Informazioni organizzative
Dal parcheggio, ci si compatta in 3-4 macchine e si va a Località Garrone, in modo da iniziare la camminata entro le 10. Abbigliamento comodo, scarpe alte (si va per sentieri nel bosco e c'è un facile guado a pelo d'acqua da affrontare - ammesso che il corso d'acqua non sia in secca). Il percorso è in parte su sentiero e in parte su strada sterrata, con tratti in piano e tratti in pendenza ma mai troppo ripidi.

n. max partecipanti 15 (compresi accompagnatori)
Durata della visita: circa 3 ore comprese soste illustrative
Possibilità di pranzo organizzato
Abbigliamento comodo e scarpe alte

Prenotazioni
La visita è riservata ai soci inGE per i quali è gratuita.
In caso di pranzo organizzato, si chiederà il contributo per il pranzo.
Per prenotare o per iscriversi come nuovi soci, scrivere a info@inge-cultura.org entro il 24 settembre 2019.
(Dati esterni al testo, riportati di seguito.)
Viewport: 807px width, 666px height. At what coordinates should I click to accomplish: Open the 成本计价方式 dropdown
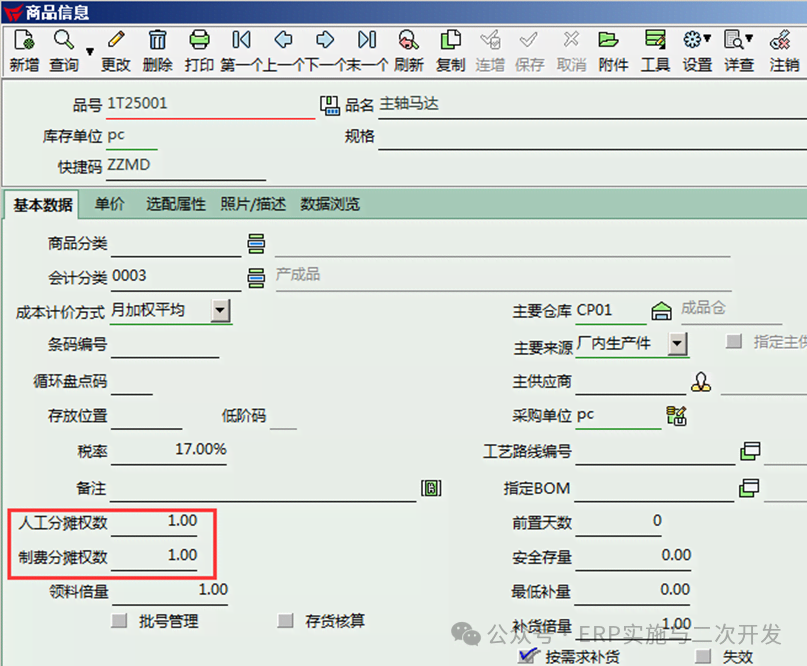coord(221,311)
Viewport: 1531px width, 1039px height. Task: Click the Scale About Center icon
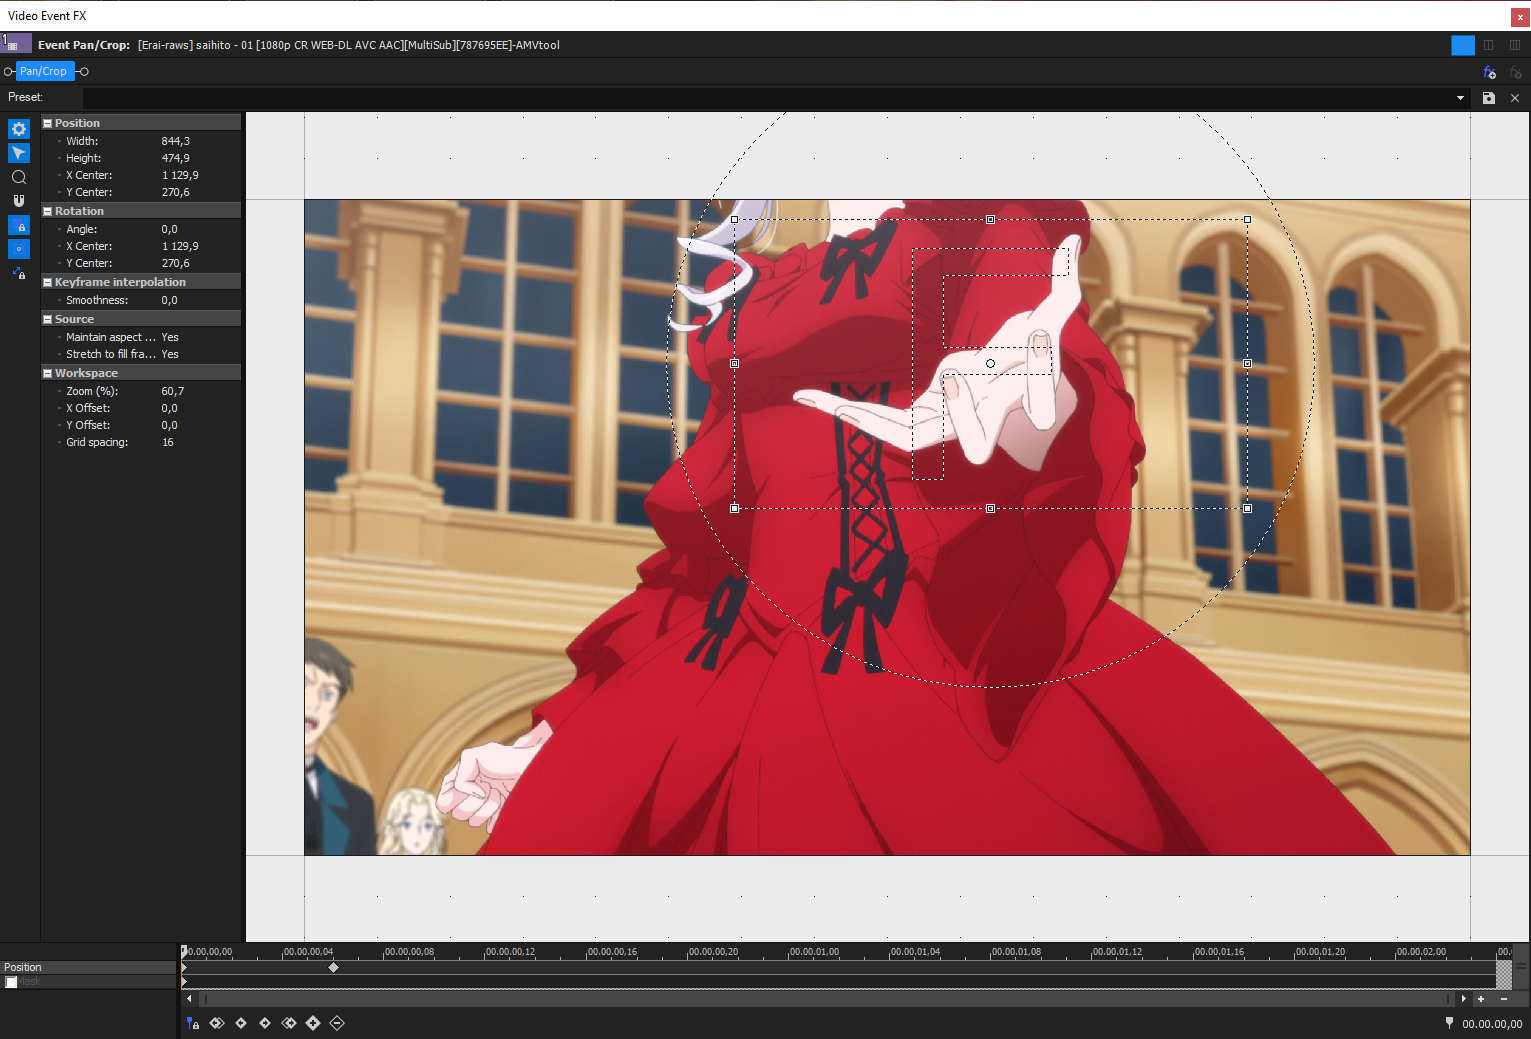pyautogui.click(x=18, y=249)
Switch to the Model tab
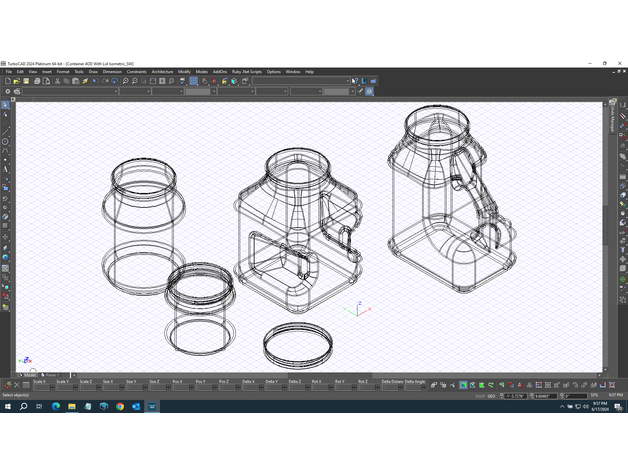The width and height of the screenshot is (628, 472). [x=30, y=375]
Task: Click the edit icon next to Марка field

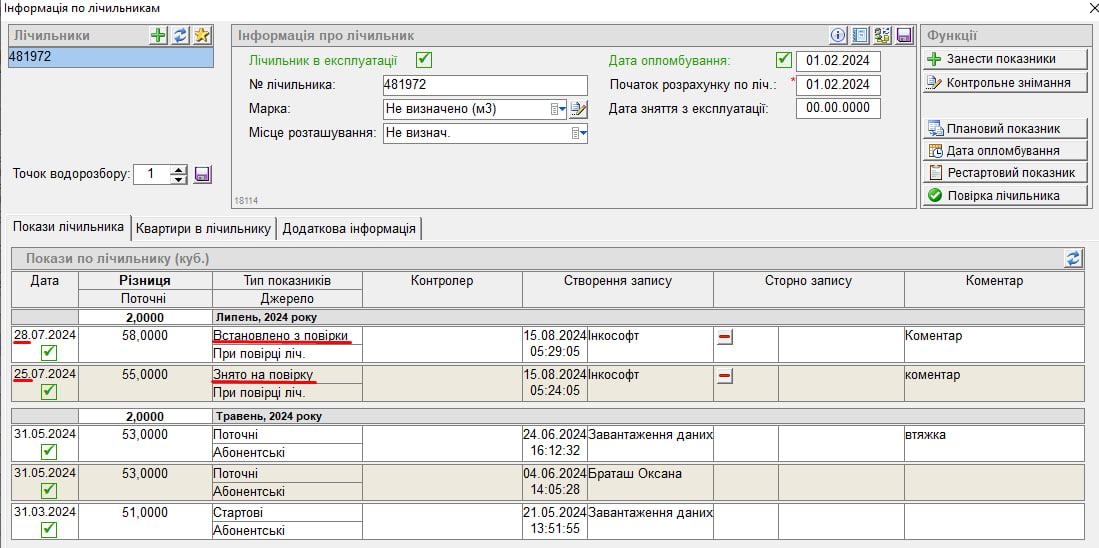Action: click(579, 109)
L'iscrizione come socio ordinario è di 20 Euro per 12 mesi (da settembre 2019 a settembre 2020) e diventando socio si ha:
_accesso ad un'area, sul sito, con testi e approfondimenti di settore riservati ai soci;
_partecipazione gratuita alle iniziative inGE che non prevedono costi o rimborsi spese
_sconti su alcune pubblicazioni di settore
_newsletter e networking


A questo link l'articolo Diga di Bric Zerbino - I capricci di un bambino invecchiato di J.Baccani, dove trovare maggiori suggestioni e cenni storici.


La visita sarà a cura di Jacopo Baccani (socio inGE). Architetto, fotografo e documentarista, ha una particolare predilezione per la storia. In qualità di membro di associazioni locali e di collaboratore dell'Università, ha più volte affrontato questioni relative all'archeologia industriale, l'urbanistica e le infrastrutture abbandonate, inquadrandole entro un unico tema conduttore: quello del Rimosso, già argomento di una sua personale fotografica ("Memento", novembre 2013, presso Satura Art Gallery, Genova) nonché oggetto di ulteriori approfondimenti. Attualmente collabora con la Fondazione dell'Ordine degli Architetti di Genova ed è capo redattore di urbantv.eu.